Exercise aim
Collect every line of the records below that contains the word "Start".

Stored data
▬▬▬▬▬▬▬▬▬▬
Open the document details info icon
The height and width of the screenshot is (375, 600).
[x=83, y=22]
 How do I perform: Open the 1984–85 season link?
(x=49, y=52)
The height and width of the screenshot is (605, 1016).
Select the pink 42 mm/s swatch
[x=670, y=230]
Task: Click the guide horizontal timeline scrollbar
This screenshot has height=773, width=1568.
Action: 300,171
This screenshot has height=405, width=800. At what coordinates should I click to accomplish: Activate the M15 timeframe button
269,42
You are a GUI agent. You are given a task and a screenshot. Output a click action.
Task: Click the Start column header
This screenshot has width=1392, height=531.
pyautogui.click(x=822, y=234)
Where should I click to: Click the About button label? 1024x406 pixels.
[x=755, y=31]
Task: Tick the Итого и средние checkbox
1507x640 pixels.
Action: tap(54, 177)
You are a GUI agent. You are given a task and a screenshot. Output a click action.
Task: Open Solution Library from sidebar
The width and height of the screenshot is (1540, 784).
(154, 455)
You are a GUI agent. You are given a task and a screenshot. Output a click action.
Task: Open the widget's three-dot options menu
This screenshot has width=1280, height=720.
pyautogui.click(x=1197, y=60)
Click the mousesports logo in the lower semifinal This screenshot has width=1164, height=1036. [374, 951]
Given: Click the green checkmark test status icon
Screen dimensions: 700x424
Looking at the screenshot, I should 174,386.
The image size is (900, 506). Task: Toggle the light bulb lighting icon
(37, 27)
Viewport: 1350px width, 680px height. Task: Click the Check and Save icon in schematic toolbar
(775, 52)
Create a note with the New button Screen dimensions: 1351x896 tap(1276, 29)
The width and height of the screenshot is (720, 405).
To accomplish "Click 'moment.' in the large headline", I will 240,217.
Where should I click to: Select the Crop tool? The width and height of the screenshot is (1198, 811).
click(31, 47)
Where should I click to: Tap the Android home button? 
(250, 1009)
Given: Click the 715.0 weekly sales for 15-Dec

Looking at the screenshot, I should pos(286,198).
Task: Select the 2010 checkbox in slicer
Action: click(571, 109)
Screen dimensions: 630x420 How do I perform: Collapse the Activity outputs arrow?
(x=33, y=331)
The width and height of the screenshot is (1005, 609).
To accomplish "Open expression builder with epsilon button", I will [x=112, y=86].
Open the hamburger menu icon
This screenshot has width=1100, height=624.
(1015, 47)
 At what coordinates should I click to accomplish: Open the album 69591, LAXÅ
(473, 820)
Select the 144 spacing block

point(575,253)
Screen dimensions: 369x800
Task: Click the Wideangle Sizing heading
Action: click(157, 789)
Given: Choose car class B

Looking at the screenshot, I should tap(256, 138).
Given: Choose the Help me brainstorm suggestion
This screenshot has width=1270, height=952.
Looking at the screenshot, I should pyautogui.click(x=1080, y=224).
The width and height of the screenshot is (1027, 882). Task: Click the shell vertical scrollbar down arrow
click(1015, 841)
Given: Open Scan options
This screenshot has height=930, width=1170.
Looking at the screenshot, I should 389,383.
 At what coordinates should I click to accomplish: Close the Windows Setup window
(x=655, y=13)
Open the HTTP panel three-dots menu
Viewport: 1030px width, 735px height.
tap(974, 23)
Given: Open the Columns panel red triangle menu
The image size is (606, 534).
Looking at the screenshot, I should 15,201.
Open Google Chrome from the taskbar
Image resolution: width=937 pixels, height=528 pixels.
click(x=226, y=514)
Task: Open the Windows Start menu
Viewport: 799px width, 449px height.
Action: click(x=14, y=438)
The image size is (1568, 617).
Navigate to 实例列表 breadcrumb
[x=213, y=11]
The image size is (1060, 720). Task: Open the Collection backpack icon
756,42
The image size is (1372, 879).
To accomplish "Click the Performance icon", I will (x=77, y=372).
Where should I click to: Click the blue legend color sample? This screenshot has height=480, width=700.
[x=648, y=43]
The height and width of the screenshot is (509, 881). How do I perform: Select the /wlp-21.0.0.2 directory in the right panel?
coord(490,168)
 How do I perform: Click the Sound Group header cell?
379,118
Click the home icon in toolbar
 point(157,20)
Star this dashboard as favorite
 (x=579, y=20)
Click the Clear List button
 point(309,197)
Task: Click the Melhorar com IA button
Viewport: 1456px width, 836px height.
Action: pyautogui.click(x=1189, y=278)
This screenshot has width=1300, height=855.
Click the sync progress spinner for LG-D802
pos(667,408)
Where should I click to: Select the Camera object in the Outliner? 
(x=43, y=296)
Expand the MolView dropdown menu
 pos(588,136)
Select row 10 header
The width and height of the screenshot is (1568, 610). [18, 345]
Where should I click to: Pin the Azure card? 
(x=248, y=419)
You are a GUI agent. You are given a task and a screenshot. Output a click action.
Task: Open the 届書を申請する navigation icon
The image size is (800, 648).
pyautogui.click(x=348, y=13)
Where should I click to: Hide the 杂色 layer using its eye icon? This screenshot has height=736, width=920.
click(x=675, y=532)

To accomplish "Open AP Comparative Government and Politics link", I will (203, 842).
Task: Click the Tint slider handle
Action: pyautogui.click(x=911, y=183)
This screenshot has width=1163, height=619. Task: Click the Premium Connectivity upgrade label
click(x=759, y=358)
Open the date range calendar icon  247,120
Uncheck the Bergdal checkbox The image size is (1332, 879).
▬▬▬▬▬▬▬▬▬▬
Result of the exercise
Task: Click the Start column header
Task: Open the Windows Start menu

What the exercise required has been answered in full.